Plaitum are Matt Canham and Abi Dersiley who released their debut album 'Constraint' in 2016.

In 2012, when the pair were still in their teens, their track “Geisha” got snapped up for a compilation by French tastemakers du jour Kitsuné. Attention gathered, and they caught the ear of Paul Epworth who signed them to his Wolf Tone label (home to Glass Animals and Rosie Lowe). Their self-titled debut EP followed in 2015, and the Jagwa EP the next year. Now, Plaitum are gearing up to release their debut album Constraint, due out out April 7.
If Constraint sounds mature beyond its years, it’s because the experiences that went into it are not ones you often hear expressed within strange pop songs by twenty-somethings. As high school misfits dealing with bullying and homophobia, and then young adults dealing with depression and toxic relationships, Matt and Abi leant on each other as friends while purging their problems through songwriting. Taking Abi’s love of metal and Matt’s grounding in hip-hop and soul, the pair found common ground in witch house – taking its eerie aesthetic and whipping it into something uniquely their own. The result is innovative electronic music that combines the brutal decomposition of Crystal Castles, the slick seductiveness of Purity Ring and vocals that land somewhere between Lana Del Rey’s breathy urgency and the abstraction of heavier bands like Lacuna Coil. Littered with huge, piercing synths, skittish beats and irresistible pop melodies, Constraint twists and turns its way through twelve self-contained narratives that, together, tell a larger tale. “The album itself is vaguely conceptual in that it tells the story of an exploitative relationship,” Matt says, “but more made up of different stories pushed together to tell one story of that relationship.” Split into three parts separated by interludes, Constraint begins by introducing an unbalanced relationship in “Reeling” – a song about celebrity stalking and unrequited obsession – and works its way towards “Still In The Water”, in which the narrator realises the relationship is doomed and attempts to find closure. Between that are moments of climatic release (“Yearning”), one night stands (“Ovation”) and trying to make do in the aftermath of a break-up (“Sway”). The final song, “Eagle”, has a mood all of its own. Spacious and uplifting in comparison to the rest of the album, it gives the impression of coming out of a K-hole with your head above water for the first time, feeling safe. As a whole, Constraint brings a theatrical style and presentation to pop that has more in common with Marilyn Manson than Lady Gaga, but remains accessible on a wider level.

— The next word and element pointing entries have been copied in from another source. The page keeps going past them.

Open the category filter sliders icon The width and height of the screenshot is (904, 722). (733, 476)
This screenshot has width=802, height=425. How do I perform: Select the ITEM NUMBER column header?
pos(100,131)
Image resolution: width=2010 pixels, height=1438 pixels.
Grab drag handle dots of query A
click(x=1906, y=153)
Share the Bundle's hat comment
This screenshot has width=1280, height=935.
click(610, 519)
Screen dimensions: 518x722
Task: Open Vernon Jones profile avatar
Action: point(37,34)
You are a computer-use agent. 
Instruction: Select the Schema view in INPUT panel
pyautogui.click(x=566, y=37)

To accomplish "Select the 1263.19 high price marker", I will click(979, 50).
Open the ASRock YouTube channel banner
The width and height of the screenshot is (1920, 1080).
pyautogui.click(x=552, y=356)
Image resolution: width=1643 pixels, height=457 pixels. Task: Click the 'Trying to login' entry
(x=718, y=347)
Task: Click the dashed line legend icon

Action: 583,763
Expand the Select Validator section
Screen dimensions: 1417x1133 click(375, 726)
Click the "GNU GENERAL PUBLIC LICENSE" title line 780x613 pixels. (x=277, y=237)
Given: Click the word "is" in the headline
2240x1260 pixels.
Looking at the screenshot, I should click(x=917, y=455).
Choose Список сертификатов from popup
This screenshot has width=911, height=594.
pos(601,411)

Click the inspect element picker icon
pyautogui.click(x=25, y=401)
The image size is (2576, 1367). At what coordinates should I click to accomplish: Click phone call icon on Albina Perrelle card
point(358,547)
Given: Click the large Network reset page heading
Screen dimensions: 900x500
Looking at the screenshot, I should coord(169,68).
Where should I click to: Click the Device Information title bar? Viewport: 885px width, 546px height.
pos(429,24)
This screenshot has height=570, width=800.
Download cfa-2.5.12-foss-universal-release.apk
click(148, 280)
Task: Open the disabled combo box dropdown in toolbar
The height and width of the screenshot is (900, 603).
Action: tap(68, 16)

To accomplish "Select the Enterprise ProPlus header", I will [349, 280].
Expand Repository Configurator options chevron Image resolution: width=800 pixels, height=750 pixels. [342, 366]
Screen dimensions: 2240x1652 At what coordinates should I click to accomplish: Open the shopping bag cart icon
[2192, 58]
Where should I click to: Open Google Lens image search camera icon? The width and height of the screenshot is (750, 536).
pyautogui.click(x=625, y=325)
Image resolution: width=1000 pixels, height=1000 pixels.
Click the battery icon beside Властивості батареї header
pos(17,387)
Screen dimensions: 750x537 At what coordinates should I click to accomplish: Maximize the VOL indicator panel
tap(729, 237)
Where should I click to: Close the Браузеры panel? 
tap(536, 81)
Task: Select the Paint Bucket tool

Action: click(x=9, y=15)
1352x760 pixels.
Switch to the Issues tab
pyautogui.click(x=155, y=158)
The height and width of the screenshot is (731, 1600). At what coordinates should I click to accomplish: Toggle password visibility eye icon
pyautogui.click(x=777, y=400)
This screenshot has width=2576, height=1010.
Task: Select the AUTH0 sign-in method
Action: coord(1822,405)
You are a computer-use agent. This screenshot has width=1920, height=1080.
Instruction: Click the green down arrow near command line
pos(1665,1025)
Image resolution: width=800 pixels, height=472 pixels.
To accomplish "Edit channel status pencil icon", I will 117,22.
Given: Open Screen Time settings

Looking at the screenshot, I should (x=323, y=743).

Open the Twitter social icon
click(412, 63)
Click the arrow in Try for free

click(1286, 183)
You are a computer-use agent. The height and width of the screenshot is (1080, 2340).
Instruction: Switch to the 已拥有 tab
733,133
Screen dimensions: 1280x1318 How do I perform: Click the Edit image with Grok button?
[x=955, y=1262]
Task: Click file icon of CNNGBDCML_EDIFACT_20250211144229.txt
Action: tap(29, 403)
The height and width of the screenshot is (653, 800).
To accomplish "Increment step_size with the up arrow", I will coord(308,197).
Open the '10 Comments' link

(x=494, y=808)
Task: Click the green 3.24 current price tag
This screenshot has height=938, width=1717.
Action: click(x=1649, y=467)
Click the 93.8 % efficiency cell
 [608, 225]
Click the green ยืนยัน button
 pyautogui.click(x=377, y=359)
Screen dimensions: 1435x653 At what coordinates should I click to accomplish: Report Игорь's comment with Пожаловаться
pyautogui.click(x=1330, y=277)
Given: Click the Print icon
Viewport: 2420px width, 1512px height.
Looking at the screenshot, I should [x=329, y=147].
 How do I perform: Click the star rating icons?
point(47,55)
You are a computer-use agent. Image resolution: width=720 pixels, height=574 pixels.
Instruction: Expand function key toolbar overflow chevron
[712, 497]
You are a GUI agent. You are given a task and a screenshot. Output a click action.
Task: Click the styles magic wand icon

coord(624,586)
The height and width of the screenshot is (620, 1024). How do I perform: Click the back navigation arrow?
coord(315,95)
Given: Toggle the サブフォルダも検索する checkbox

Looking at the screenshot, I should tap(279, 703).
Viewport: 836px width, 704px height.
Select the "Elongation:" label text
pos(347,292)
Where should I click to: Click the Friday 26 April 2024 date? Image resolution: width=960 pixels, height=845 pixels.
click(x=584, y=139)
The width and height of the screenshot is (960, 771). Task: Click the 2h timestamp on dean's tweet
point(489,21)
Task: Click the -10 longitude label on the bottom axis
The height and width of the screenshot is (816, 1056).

With opaque lyrics and Abi’s honeyed vocals distorted or disguised by abrasive walls of sound, Plaitum are constantly lifting up veils to reveal more veils, never quite giving you a concrete idea of where you stand. Pointing to books like John Fowles’ The Collector – another story of obsession and kidnapping – as influences on their songwriting, some tracks that on first listen sound uplifting have a dark subject matter, constantly challenging the listener to weigh up their primal responses to the music itself with the twisted tales hidden in the lyrics. “We’ve always been set on hiding dark, sadistic fucked up stories in pop,” Abi says, “Trying to portray stuff in a way that people don’t realise they’re listening to something that’s based on a bad experience or Ted Bundy or whatever. To explain every song would be missing the point... it’s like a joke, almost. It makes people feel kind of dirty, in a way.” Written over the space of a year, with Epworth helping them to refine and push the tracks to their limit, Constraint takes Plaitum’s howling-at-the-moon aesthetic and flips the romance into something chaotic, like Kate Bush caught in an electrical storm. Whether it’s adding a massive wailing Phil Collins-esque guitar solo on the end of “Yearning” or adding in samples that sound like a woman strutting in stilettos but is actually Matt in a pair of old Adidas trainers, Constraint is as playful as it is thoughtful. It’s dark, conceptual and intelligent breed of pop that keeps one foot in production-heavy albums like The Weeknd’s House of Balloons while reaching forward to big, pop heights. It’s a river rarely straddled, but having packed so much life experience into a rich, unique album at such a young age, Plaitum might just be the ones to make it theirs.